The nature of the bone finds, the representation of the various skeletal elements within each species indicate that we are dealing with refuse that one would define as mainly kitchen and table refuse. Less meaty parts such as for instance cattle feet are lacking indicating that the butchering must have taken place elsewhere. Similarly, fins and gills of the fish are underrepresented. The bone refuse seems too heterogenous however to consider it as a result of a single event. It rather suggests a recurrent event that possibly may have taken place at a particular season of the year. Maybe the fauna can give a clue? Large Nile perch can be captured most easily when the waters of the Nile are low: the water is less turbulent then and it may have been easier to access the deeper parts where the large fish were hiding. Nile oyster was found as well, a bivalve that lives only in the main part of the river and that can also be harvested easier when the waters are low. This may suggest that the festivities that took place were related to the anticipated arrival of the new flood of the Nile which took place at the end of June in ancient times. Wild animals may have been easier to catch at this time as well, having been forced closer to the river valley by the summer heat.

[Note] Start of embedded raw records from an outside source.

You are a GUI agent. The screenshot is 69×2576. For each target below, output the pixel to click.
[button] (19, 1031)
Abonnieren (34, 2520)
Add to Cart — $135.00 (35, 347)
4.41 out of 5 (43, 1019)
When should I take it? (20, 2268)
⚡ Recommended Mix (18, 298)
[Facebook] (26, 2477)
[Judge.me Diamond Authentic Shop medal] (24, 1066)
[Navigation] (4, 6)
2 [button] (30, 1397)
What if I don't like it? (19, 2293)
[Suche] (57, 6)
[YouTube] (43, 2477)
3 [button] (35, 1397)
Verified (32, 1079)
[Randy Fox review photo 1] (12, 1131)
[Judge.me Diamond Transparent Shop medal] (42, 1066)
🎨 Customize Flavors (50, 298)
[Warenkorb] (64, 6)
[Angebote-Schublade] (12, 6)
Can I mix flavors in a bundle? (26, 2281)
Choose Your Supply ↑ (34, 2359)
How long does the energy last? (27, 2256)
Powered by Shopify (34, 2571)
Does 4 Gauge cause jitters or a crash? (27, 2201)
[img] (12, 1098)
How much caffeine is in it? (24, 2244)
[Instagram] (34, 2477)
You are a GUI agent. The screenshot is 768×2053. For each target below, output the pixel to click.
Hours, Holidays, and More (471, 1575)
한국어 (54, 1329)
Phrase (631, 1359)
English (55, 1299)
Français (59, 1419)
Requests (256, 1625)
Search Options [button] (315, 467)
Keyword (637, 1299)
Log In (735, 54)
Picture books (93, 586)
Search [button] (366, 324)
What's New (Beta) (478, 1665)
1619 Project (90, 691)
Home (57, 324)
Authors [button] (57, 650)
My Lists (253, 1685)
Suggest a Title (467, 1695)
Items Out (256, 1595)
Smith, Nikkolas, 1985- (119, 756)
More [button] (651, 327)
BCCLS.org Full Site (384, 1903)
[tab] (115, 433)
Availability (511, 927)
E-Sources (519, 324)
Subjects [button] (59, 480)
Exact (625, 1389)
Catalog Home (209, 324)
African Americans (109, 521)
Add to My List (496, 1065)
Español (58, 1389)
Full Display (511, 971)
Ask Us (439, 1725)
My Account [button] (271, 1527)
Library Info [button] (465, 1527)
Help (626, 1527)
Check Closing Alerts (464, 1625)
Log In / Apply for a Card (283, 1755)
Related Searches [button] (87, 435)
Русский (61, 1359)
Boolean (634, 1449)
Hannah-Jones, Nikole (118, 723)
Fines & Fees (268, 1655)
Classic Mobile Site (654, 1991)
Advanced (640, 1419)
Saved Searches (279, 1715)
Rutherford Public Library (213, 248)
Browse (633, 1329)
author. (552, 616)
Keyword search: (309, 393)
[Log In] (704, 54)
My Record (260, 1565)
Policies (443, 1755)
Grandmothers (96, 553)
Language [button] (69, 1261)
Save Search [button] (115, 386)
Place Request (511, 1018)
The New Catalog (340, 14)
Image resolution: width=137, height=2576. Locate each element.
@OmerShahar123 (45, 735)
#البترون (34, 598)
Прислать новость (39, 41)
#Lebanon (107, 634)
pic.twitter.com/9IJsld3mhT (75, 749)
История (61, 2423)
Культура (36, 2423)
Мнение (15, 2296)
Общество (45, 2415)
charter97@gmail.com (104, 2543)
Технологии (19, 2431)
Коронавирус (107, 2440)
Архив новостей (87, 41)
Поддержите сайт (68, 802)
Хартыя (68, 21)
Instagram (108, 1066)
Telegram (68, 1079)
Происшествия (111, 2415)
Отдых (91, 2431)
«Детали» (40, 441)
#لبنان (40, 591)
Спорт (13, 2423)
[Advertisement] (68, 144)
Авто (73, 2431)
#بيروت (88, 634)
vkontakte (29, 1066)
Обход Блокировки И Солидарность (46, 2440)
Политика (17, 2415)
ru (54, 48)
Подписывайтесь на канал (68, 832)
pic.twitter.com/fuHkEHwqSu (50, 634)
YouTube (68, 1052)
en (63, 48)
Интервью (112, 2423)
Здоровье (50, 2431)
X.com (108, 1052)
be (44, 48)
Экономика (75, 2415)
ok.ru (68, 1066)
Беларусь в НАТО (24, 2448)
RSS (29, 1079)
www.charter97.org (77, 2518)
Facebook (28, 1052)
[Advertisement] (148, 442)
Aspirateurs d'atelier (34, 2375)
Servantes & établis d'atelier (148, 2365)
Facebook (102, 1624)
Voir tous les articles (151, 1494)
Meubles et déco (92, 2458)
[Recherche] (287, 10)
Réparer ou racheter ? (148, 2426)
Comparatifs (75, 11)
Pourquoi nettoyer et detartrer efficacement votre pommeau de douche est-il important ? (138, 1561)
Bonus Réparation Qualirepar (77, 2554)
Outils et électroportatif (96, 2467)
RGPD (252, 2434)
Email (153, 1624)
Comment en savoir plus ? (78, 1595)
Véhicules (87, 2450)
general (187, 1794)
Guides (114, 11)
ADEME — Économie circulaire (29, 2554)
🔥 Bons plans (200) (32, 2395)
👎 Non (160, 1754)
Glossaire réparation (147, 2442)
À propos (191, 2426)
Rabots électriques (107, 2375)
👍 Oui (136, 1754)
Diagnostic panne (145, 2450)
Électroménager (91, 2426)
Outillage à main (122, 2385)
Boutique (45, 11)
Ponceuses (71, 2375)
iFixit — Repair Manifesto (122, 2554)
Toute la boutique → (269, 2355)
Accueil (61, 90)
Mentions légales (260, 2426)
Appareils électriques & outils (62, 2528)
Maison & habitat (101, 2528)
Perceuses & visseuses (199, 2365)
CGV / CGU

In dynastic times, the inundation by the life-giving Nile was the mark of the New Year. It was a time of festivals and ceremony as a good flood meant a good harvest, a low flood meant famine and an excessive flood meant disaster. Although people tend to think of the Nile as a benign river, one flood in six was either too high or too low. Thus the coming of the flood each year was met with apprehension. The good will of the gods would certainly have been sought to insure a good result and to stave off the chaos of caused by a bad flood. From pharaonic temple scenes we know that wild animals were symbols of uncontrollable nature. They were sacrificed in temple rituals to show that chaos had been subdued. Could this explain the high number of wild animals in the temple refuse? The number of large and often dangerous fauna certainly suggests that something very different was going on here than elsewhere at the site.